CJFE and NCCM have partnered in this campaign to raise awareness about the rise in prominence of anti-democratic hate groups in Canada and the increased use of ‘free expression’ as a shield for overtly Islamophobic sentiment. In a recent and notable example, Motion 103, the anti-Islamophobia motion that passed the House of Commons in March, has been condemned across the right as a ‘threat to free speech,’ and right-wing hate groups have held rallies against it in Toronto and Ottawa. CJFE and the Canadian Civil Liberties Association have published statements that the motion does not pose a threat to free expression. At a rally on May 6 in Toronto, a CJFE staff member was assaulted by far-right demonstrators while filming the event.
“Free expression isn’t just a platform for a bad opinion. In fact, the idea that it is, is placing the pluralistic and open nature of democracy itself at risk. Counterspeech is free expression too,” said CJFE Executive Director Tom Henheffer. “Your right to speak freely doesn’t mean freedom from consequences for that speech. In this case, we’re using our voice to show leadership on using free expression to challenge hateful ideas.”
“Human rights belong to all of us,” says Ihsaan Gardee, Executive Director of the National Council of Canadian Muslims (NCCM). “This campaign is an important way to reinforce our cherished fundamental rights and freedoms and to show that everyone in Canada is protected by them.” More.

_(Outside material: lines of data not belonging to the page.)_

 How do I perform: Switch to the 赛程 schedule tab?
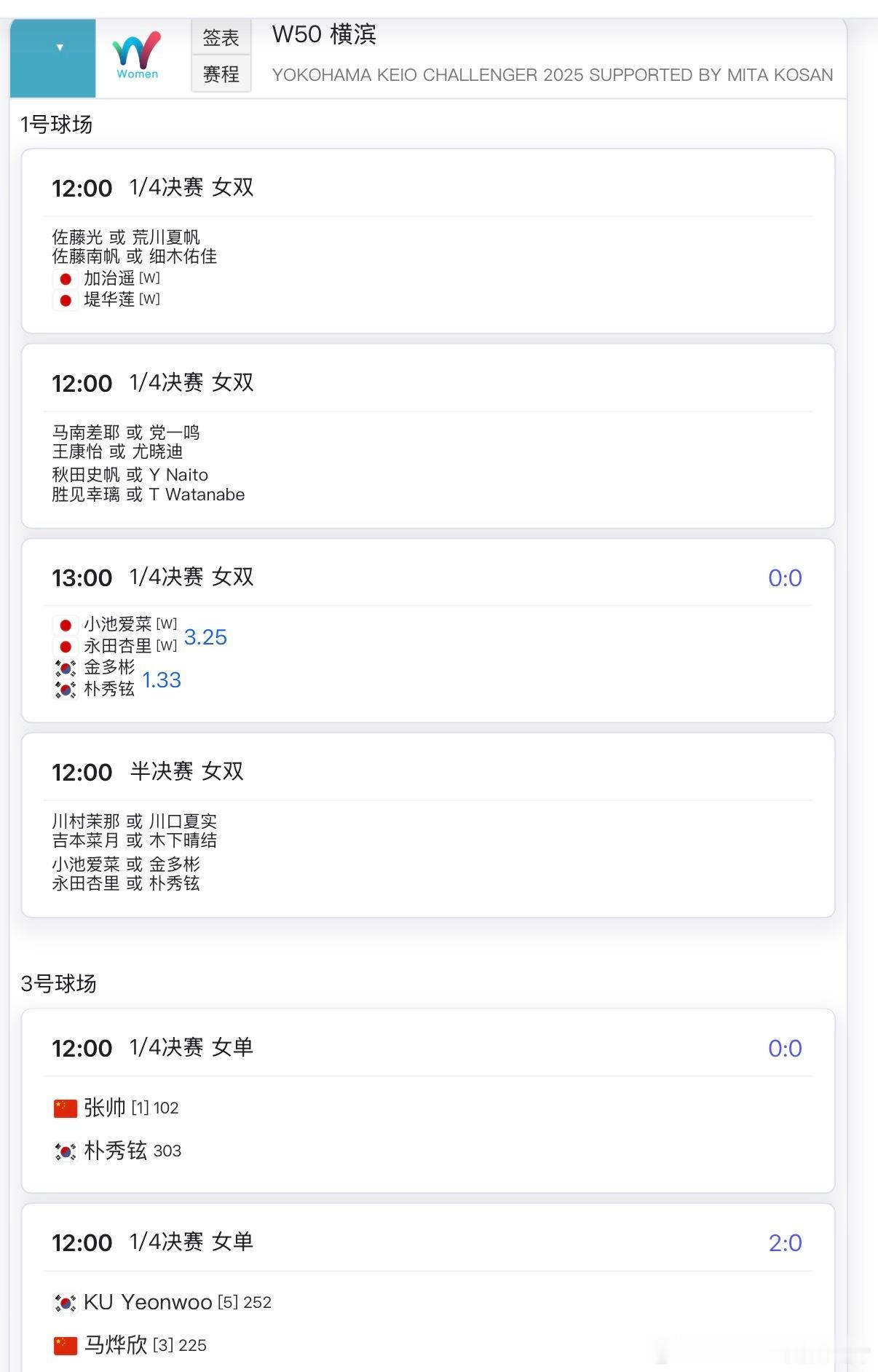point(221,74)
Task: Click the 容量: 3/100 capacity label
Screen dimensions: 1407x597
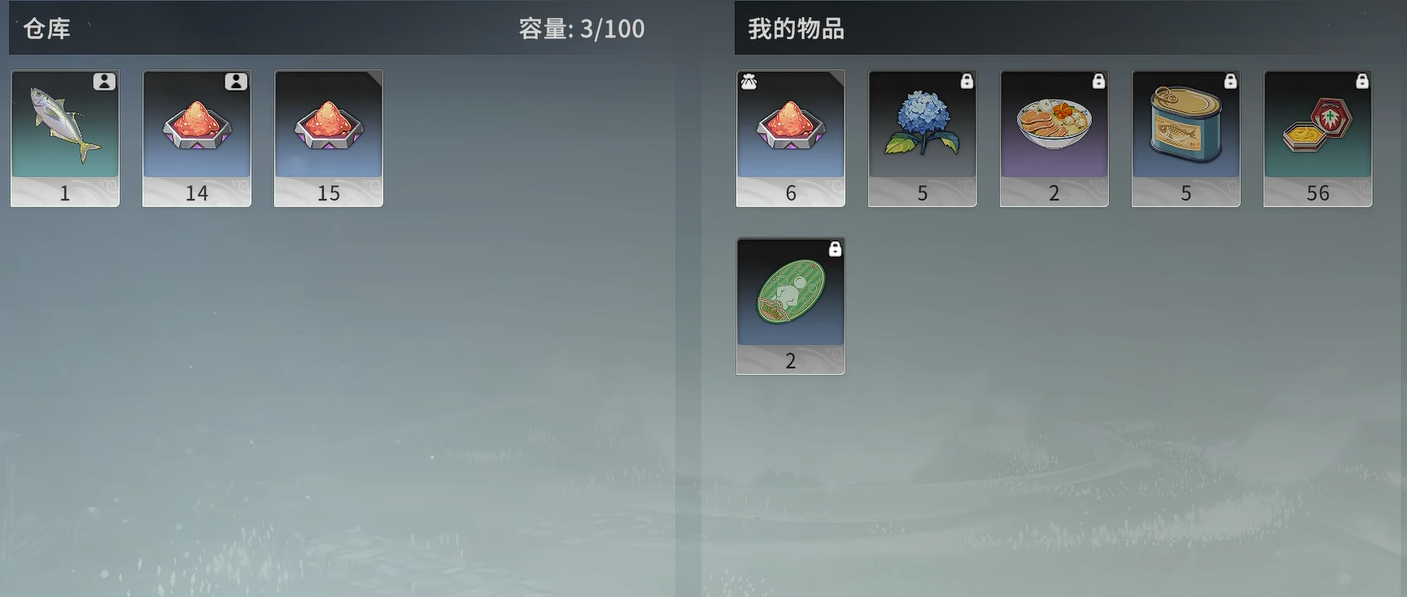Action: [x=582, y=29]
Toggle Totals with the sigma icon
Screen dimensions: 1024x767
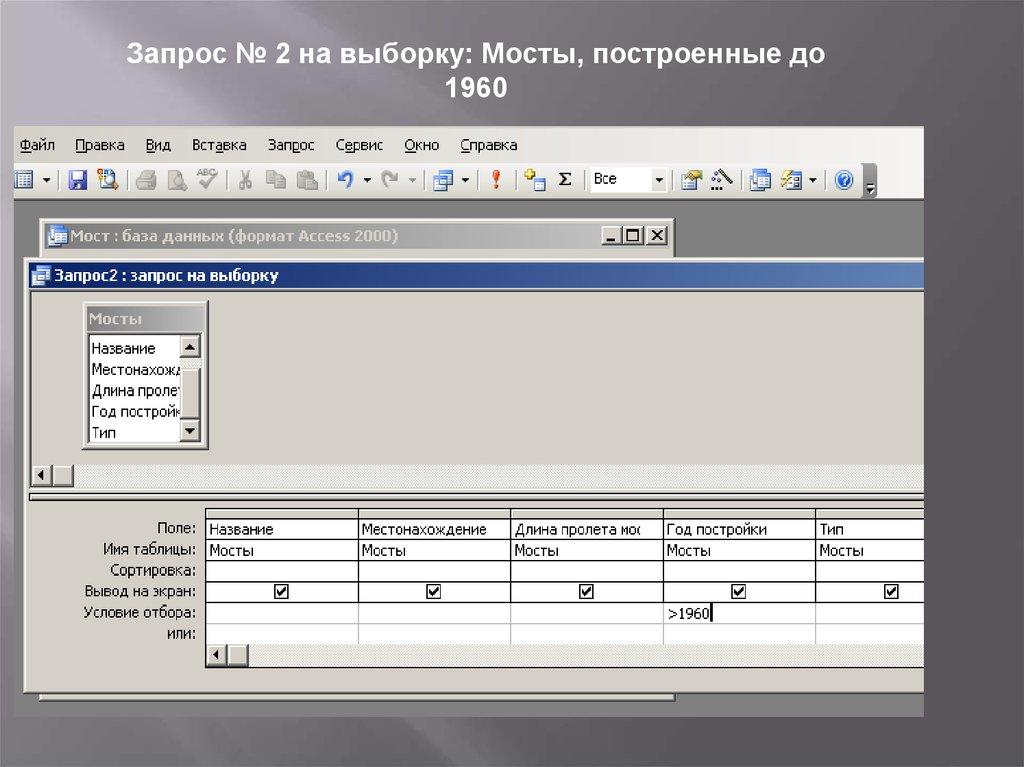565,180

The release above provides some context for the drive for Muslim prayers in public schools:
“CJFE indicates a desire to use funds raised through the advertising campaign to expand it to other locations and transit systems, including the Peel Region, where far right groups have announced plans to conduct weekly protests outside of public high-schools. These groups are opposed to accommodations the Peel School Board has made for Muslim prayers in public schools.” But Why should a public school board accommodate religious prayers? And the prayers of only one religion at that? Wasn’t the answer to that decided to be no! a long time ago?
Isn’t it curious how little we hear against the prayer-in-the-schools proposal from the people who would once have opposed prayer in the schools…

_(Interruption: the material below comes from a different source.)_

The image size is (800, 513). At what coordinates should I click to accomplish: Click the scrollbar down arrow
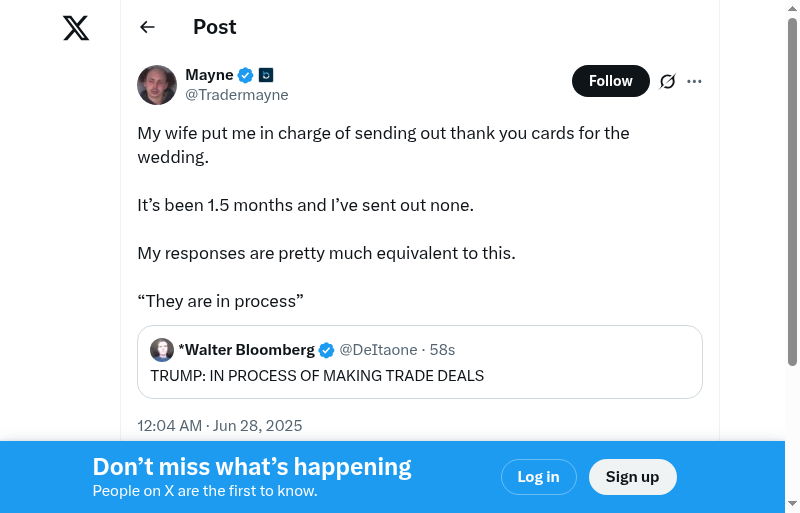792,504

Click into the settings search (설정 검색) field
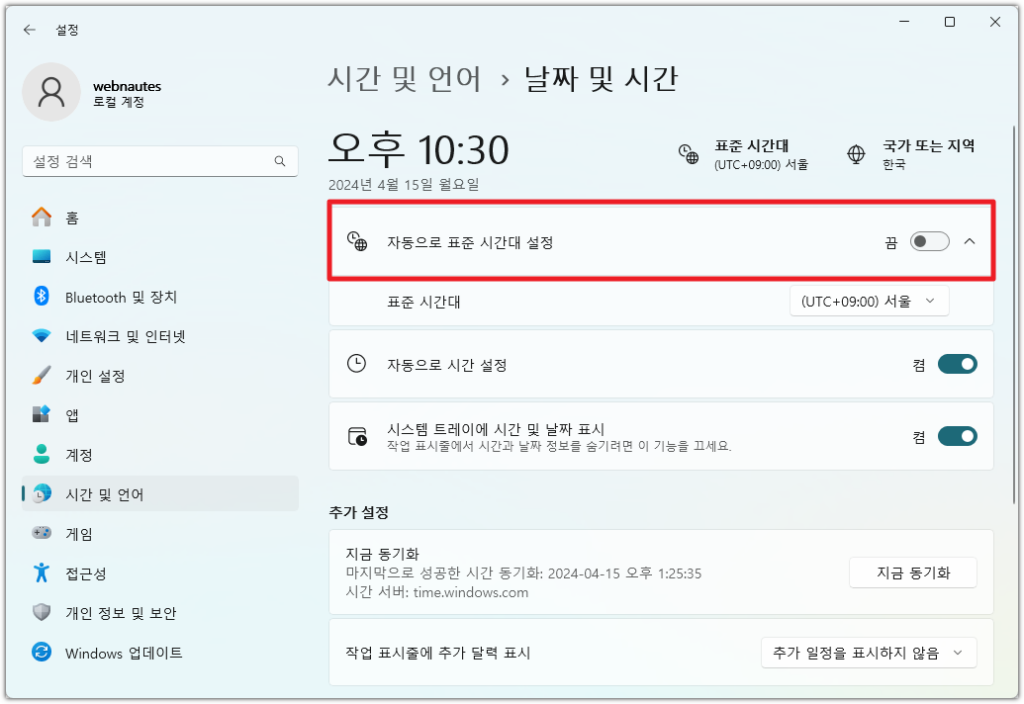(x=150, y=161)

Once upon a time, the concept of journalists for free expression had integrity: Back when I was helping fight for the right to cover (vs. police) twenty years ago, I doubt any journalists’ group would have accepted such a collaboration. No matter how pristine our intentions, there was the spectre of being bought. When some of us raised money from among ourselves for one beleaguered journalist in the ’90s, an informal group paid off her legal bill ourselves and gave all the remaining proceeds to a food bank.

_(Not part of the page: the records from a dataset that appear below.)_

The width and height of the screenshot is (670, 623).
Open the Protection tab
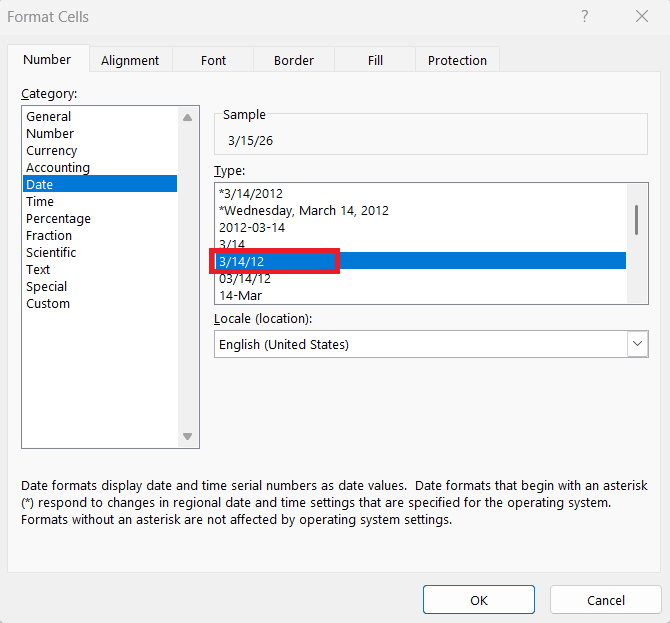click(x=457, y=60)
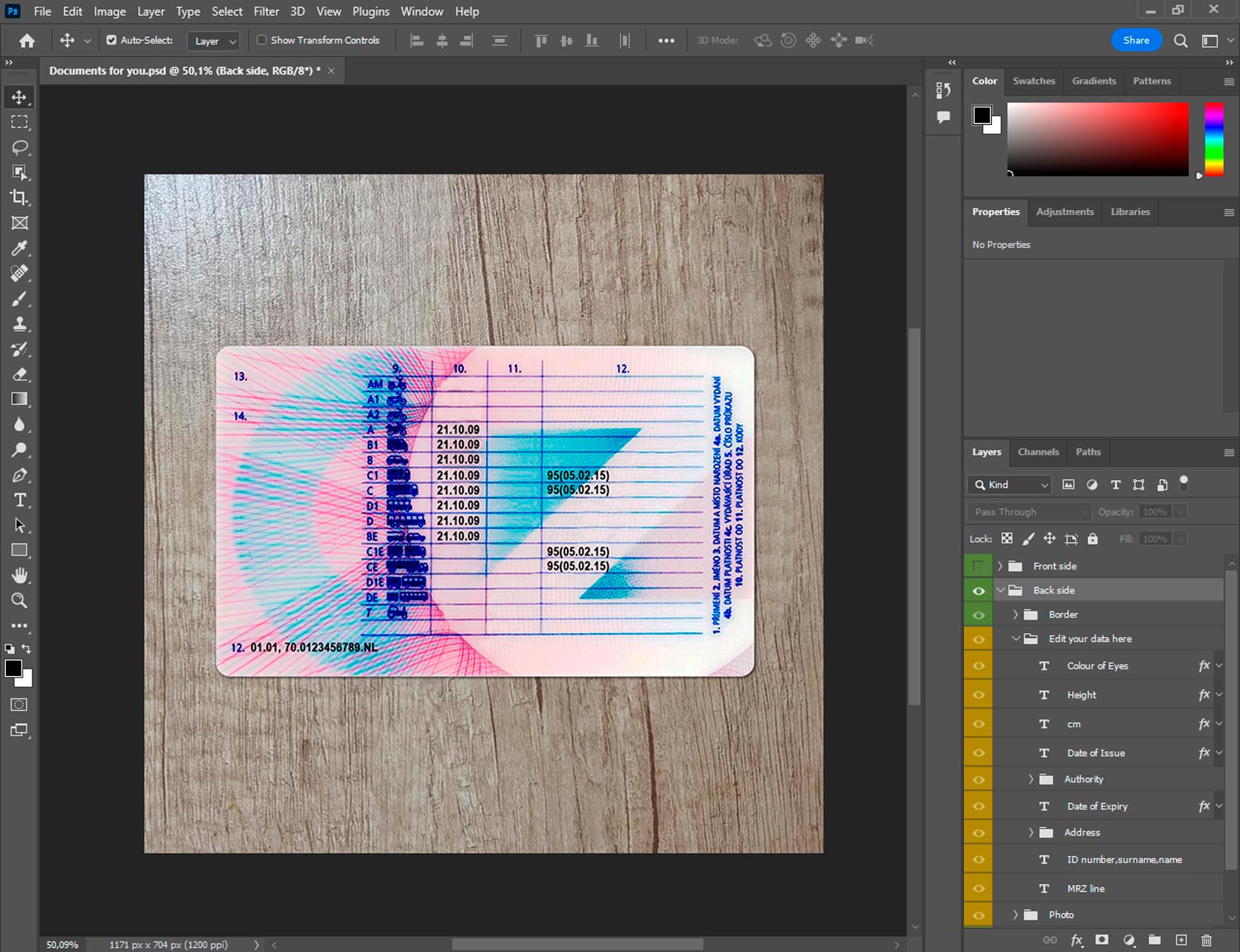The height and width of the screenshot is (952, 1240).
Task: Show the Front side layer group
Action: 979,566
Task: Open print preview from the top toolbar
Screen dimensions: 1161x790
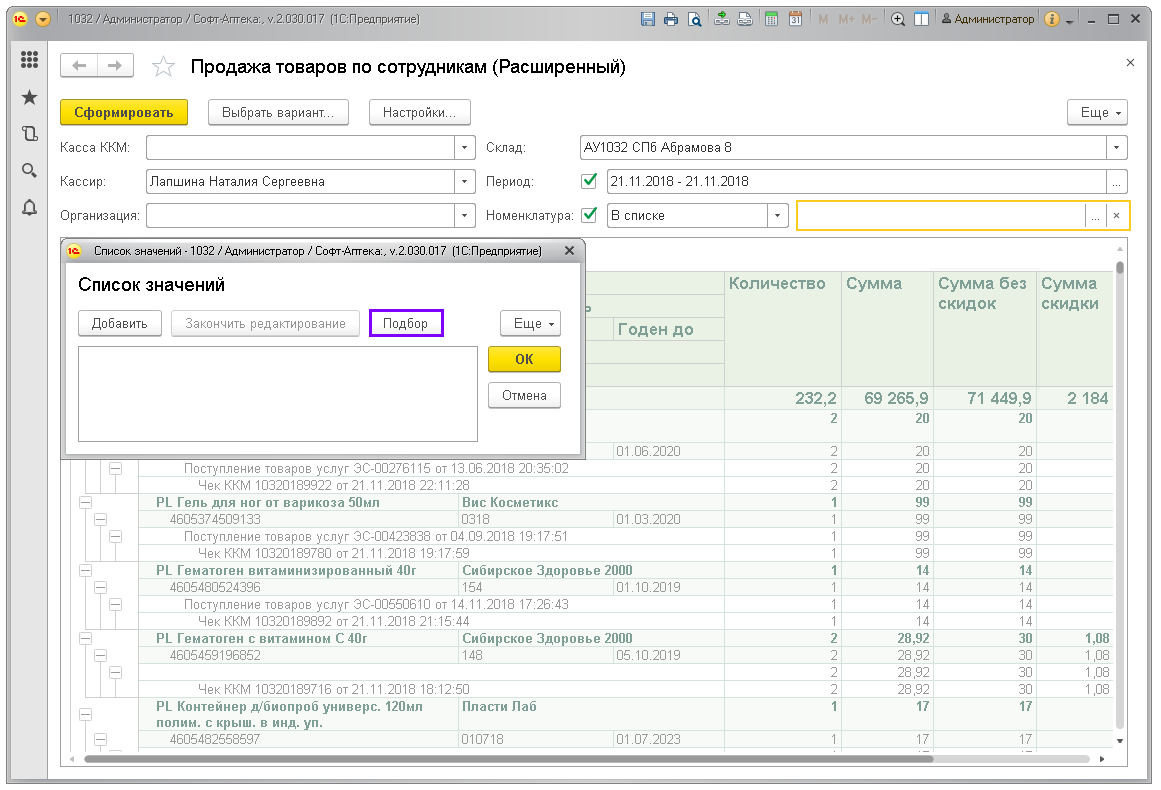Action: 694,19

But in those days, there was real work for us covering real news in mainstream media… More, as I recall, than one could handle. Now, in the age of the upheld handheld (citizen journalist), there is work for current journalism school graduates only in creating propaganda, increasingly funnelled through moribund mainstream media. And heaven knows, progressives are happy creating propaganda.
Let’s enjoy not having to pay for most of it while we can.